Australian cave diver

Agnes Milowka (23 December 1981 – 27 February 2011) was an Australian technical diver, underwater photographer, author, maritime archaeologist and cave explorer.
She gained international recognition for penetrating deeper than previous explorers into cave systems across Australia and Florida, and as a public speaker and author on the subjects of diving and maritime archaeology. She died aged 29 while diving in a confined space.

==Early life and schooling==
Born in Częstochowa, Poland, Milowka moved to Melbourne at an early age with her parents, attending Caulfield Grammar School from 1994 to 1999. At the school, she was a house captain, champion school rower and was a finalist in the statewide VCE achiever award. She received her graduate degrees in Maritime Archaeology from Flinders University (2007), Bachelor of Business, Marketing and Event Management from Victoria University (2008), Bachelor of Arts, History and Australian Studies from University of Melbourne (2005), where she was a president of the Melbourne University Underwater Club (2003–2005).

In the summer of 2007 she completed an internship in St.
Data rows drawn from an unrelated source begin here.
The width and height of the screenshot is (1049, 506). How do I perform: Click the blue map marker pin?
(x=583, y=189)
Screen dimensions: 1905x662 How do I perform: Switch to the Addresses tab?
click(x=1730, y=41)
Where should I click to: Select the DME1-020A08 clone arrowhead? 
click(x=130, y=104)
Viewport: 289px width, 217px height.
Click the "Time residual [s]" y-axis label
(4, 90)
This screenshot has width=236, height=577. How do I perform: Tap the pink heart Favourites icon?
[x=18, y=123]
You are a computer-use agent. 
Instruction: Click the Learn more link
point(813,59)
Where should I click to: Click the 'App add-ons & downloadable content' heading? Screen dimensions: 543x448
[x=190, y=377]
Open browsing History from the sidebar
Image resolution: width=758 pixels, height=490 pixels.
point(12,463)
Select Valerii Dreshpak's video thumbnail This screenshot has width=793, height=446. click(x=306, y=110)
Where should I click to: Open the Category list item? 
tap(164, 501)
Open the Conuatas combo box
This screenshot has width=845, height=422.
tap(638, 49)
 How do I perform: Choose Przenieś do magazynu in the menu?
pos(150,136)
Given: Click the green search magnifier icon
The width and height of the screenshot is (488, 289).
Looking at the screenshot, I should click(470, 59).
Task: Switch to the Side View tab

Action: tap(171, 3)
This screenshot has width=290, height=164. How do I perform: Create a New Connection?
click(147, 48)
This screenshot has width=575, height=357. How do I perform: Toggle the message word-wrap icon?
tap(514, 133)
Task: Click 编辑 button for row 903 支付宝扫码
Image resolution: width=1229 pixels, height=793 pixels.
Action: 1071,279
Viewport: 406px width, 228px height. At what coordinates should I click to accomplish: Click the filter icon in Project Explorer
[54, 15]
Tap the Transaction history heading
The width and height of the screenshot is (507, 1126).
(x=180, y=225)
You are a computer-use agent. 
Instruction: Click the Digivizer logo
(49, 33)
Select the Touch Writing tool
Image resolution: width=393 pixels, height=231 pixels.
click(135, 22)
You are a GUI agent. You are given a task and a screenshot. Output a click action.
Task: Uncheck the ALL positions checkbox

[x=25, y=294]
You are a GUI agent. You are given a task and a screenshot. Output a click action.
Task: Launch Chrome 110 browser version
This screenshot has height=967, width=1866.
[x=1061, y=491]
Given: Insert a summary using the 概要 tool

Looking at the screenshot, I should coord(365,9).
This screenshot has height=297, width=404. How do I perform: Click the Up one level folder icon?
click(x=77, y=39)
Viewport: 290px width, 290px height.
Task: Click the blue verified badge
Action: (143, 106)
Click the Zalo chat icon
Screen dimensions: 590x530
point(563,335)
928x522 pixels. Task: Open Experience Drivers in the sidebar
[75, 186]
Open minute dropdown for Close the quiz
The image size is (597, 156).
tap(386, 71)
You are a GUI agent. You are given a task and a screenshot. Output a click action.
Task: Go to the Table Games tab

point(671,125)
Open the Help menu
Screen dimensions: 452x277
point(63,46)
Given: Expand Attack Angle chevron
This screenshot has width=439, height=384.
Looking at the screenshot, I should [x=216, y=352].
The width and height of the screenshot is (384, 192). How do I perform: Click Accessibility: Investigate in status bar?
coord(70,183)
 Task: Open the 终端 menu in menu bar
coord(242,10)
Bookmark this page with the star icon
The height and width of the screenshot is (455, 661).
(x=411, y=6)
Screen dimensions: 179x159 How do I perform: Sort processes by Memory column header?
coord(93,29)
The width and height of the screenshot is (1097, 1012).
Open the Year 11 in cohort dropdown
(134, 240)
Augustine, Florida, with LAMP (Lighthouse Archaeological Maritime Program), the research arm of the St. Augustine Lighthouse & Museum, where she participated in the archaeological excavation of historic shipwreck sites. This work would introduce her to Florida diving, where she would go on to explore extensive cave systems. During her schooling, she participated as the researcher and diver in a series of qualitative underwater archeological research projects.

==Diving==
In the effort coordinated by Victorian Speleological Association in 2009, she and James Arundale explored Elk River streamway cave system by an additional 1400 m, which has potential to become the longest continuous stream passage in Victoria, Australia. In a 2009 expedition near Cocklebiddy, she reached the midpoint of Craig Challen's 2008 line giving her the record for the longest cave dive in Australia for a female. She worked as an underwater grip in 2008 for a film by Discovery Channel Japan, "Water's Journey" by TV Asahi & Karst Productions. She was part of the National Geographic Nova TV Special expedition to Blue Holes of the Bahamas, in December 2008, as an underwater grip, followed by the expedition to look for similar sinkholes in Queensland, Australia in October 2009.

Milowka was a photographic assistant on the National Geographic Magazine expedition to Bahamas Caves, November–December 2009, resulting in a few of her photos being published by the National Geographic website. Her underwater photography has been included in multimedia library of the popular website creation software WebEasy Professional (since 2007), distributed by Avanquest Software.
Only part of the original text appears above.